It amounts to almost 60,000 documents and the full text of all these documents has been reproduced on 4,000 reels of microfilm. Materials filmed include printed books, pamphlets, proclamations, government publications and broadsides printed between 1460 and 1860. This is the single most comprehensive and valuable collection in existence for researching the literature of economics and business and is also a major resource for the study of political and social history. It includes some material printed in non-English languages.
Its interest goes far beyond that of the economic historian. The collection also includes works on usury, demographic patterns in 18th century England, the textile industry and technological advance, Kameralwissenschaft, poverty and the work ethic, pre-Marxian socialism, Utopian socialism, to name but a few topics.
All titles in this collection are in the Catalogue. A search for the title "Goldsmiths' Kress" results in an alphabetical list of all titles in the collection. Each record contains a unique item number with which the pertinent microfilm can be located in the Microforms Room of the Library.

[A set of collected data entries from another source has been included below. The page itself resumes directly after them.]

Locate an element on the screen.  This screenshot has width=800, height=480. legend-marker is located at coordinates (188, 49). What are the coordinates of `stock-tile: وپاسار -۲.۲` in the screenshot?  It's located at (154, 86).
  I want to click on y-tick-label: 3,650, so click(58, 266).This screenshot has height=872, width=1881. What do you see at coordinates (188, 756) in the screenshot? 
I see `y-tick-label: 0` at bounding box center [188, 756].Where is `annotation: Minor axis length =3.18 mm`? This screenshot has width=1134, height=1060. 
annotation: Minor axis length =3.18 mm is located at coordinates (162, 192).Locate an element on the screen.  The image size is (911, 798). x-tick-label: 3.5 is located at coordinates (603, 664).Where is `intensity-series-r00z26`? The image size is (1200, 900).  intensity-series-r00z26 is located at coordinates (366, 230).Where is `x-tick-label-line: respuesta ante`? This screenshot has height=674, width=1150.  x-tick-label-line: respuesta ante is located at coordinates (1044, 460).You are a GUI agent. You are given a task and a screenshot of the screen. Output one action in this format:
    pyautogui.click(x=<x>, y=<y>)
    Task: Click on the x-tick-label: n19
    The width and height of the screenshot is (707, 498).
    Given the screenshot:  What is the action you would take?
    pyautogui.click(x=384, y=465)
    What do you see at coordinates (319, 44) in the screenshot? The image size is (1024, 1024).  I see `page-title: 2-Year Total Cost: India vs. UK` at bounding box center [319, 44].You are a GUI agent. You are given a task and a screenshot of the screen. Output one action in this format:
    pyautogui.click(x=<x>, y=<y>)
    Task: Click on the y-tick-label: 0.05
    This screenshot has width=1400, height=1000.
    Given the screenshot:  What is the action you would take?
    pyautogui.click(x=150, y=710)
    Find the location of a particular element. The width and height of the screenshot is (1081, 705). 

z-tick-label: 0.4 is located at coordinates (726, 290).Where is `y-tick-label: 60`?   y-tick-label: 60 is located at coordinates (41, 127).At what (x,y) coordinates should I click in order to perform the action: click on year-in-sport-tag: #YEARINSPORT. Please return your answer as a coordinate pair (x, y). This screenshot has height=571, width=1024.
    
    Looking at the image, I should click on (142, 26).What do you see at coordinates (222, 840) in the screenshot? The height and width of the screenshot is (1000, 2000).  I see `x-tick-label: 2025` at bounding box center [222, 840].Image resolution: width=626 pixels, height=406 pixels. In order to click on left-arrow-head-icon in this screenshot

All the books available on microfilm and much more is now accessible online through the Making of the Modern World (MOMW) full-text database: "The Making of the Modern World: Goldsmiths' Kress Library of Economic Literature 1450-1850" provides digital facsimile images on every page of 61,000 works of literature on economic and business published from 1450 through 1850. Full-text searching on more than 12 million pages provides researchers unparalleled access to this vast collection of material on commerce, finance, social conditions, politics, trade and transport."